Data limitations on information estimates in large neuronal populations
Bruno B. Averbeck
Sobell Institute of Motor Neuroscience and Movement Disorders, Institute of Neurology, University College London

Understanding the role of correlations among neurons in information coding is a complex problem composed of several more specific questions. We are, however, beginning to obtain answers to certain of the questions. For example, we now understand how several different measures that have been developed to assess the effects of correlations are related. Further, analysis of experimental data is beginning to demonstrate rather clearly that correlations play a limited role in information coding at the level of pairs of neurons. In an effort to move beyond pairs, theoretical studies have attempted to address the question of whether or not correlations have an effect at the population level. These studies have generally proceeded by assuming an empirically informed structure for correlations, and then using this structure to estimate information as a function of population size. These theoretical studies have shown two related facts about the effects of correlations on populations of neurons. First, effects of correlations tend to get larger as the size of the population grows. Second, small effects of correlations in pairs of neurons do not imply small effects at the population level. This implies that the empirical results that have been obtained in pairs cannot be directly extrapolated to populations. Thus, the effects of correlations at the population level will have to be assessed directly at the level of the population.

Assessing information in large populations of neurons, however, raises an additional problem, which is less important in pairs of neurons. Namely, the problem of obtaining accurate information estimates in large populations. The question I will address is, how much data is necessary to show that there is additional information in signal dependent correlations, in a large population?

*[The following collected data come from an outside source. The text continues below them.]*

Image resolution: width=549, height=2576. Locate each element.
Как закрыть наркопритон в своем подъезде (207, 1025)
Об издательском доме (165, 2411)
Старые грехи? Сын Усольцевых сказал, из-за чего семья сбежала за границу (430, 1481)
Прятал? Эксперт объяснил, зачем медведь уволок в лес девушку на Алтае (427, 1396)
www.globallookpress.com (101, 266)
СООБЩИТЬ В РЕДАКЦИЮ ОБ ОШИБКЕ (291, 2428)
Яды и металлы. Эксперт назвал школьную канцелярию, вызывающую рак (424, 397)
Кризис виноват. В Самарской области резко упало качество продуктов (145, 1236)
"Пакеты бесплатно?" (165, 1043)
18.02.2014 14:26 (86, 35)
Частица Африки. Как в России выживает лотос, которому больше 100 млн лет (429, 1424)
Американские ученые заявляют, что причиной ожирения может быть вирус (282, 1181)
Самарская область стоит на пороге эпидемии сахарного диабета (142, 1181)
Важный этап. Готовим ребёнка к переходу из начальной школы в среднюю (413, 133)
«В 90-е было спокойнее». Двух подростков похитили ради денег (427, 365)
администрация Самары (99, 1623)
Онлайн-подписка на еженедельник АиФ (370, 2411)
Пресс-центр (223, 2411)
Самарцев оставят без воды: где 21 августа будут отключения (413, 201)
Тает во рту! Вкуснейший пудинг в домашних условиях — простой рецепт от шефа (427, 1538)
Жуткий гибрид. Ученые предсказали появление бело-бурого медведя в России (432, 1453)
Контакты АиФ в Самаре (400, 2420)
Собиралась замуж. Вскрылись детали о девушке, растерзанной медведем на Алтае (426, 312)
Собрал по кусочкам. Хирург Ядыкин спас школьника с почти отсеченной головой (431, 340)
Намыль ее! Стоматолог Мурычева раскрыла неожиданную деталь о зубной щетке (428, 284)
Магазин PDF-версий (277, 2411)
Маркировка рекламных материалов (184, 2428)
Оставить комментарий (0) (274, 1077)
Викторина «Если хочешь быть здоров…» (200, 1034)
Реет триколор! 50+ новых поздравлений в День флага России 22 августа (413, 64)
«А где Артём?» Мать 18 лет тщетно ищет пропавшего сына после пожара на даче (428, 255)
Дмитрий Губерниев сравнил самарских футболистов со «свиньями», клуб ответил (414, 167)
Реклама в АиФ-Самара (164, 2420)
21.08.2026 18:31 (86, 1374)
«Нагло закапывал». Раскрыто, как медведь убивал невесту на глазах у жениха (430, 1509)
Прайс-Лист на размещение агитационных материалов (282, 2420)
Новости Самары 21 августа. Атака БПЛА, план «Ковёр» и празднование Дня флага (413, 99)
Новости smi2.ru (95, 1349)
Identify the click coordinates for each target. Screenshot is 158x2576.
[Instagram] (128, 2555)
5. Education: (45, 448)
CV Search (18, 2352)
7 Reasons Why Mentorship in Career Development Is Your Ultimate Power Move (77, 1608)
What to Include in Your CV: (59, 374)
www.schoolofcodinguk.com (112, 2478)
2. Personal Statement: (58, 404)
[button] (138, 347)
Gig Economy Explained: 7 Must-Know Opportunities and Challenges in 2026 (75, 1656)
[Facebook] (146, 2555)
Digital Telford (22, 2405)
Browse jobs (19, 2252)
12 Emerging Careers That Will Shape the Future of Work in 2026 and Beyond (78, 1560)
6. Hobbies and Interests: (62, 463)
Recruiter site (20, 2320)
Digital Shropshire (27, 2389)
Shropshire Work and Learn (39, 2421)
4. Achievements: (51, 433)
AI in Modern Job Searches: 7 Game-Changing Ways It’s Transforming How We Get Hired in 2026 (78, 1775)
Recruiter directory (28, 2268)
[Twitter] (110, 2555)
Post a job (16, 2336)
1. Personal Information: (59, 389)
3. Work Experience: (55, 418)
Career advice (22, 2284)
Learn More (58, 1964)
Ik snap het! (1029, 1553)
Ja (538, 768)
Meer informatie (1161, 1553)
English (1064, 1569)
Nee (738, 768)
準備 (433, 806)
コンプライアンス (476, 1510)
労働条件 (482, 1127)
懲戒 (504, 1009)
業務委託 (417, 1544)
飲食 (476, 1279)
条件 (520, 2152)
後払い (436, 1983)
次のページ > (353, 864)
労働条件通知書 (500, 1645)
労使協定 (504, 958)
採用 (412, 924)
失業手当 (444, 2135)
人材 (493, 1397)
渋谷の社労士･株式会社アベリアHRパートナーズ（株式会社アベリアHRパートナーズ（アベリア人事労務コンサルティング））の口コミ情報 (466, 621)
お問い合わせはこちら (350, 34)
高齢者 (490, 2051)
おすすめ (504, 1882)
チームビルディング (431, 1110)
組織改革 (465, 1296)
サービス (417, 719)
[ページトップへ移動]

We have derived analytical results which answer this question for several estimators, including a naive estimator, a regularized Bayesian estimator, and an estimator based on boosting. If we consider the specific problem of assessing the effect of signal-dependent correlations, the problem depends on several factors including the number of terms in a model that can extract information from signal dependent correlations, the number of terms in the corresponding model that can only extract linear information, the variance of the quadratic model and the variance of the linear model, which is always greater than or equal to the variance of the quadratic model. We have found that the number of trials, necessary to show that there is information in signal dependent correlations using cross validation is quadratic in the number of predictor variables. This result can be combined with a model of the effect of signal dependent correlations developed by Shamir and Sompolinsky [1] which provides us with estimates of how the variance of the quadratic model is related to the variance of the linear model as a function of the number of neurons in the population. Using this we find that we would need approximately 2000 trials to show an effect with 30 neurons recorded simultaneously. Thus, the data requirements of answering this question are large.

1. M. Shamir and H. Sompolinsky Neural Comput. 16: 1105-1136 (2004).